Sam - re: probabilities. I think you're referring to the probability of getting exactly 15 heads (or that probability times two). I'm referring to the probability of getting at least 15 heads or at least 15 tails. I checked my math again and got the same answer, but I am definitely open to being wrong!
re: the more substantive point. I think we agree that the more information a study provides, the better, so if it can not only rule out one theory but also test another, that's even better. I think where we may disagree is that I still think there is a lot of value to a study that does nothing more than repeat another study but with even more power/precision. Especially if that first study has a lot riding on it (got a lot of attention, has a lot of implications for other theories, etc.).
Posted by: simine | 10 April 2015 at 02:43 AM
Re: "Order doesn't matter." Order actually does matter, but this works against the initial publishers of a claim.
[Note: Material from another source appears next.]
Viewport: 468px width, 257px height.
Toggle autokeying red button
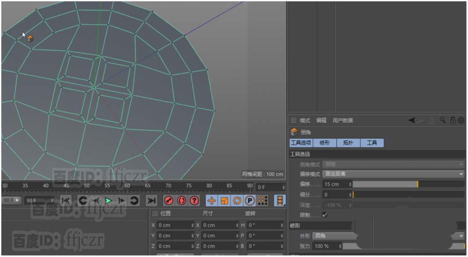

A standard regression to the mean argument, such as that taught to first year psychology students (also called the "significance filter", etc) suggests that if you're bothering to take a second look at an experiment, the first result was probably an over-estimate.
So, order doesn't matter *logically*, but it sure does matter when you're trying to evaluate why the first result is successful and the second isn't. There's nothing mysterious about it; it's just regression to the mean.
Posted by: Richard D. Morey | 10 April 2015 at 03:40 AM
another way in which order matters, in practice: if the second study is a direct replication of the first, the first study serves as quasi-pre-registration of the second - it constrains researcher degrees of freedom. so there is more possibility of p-hacking in the first study than the second.
-simine
Posted by: simine | 10 April 2015 at 03:41 AM
The underwater hippo is very cute :-), but there's also an elephant in the room here, namely the relative prestige and power of the authors of the original and replication studies. It ought not to matter whether the first is a named-chair full professor and the second is a grad student. In practice, it does. We're never going to be doing "science" properly until we stop doing the "comédie humaine".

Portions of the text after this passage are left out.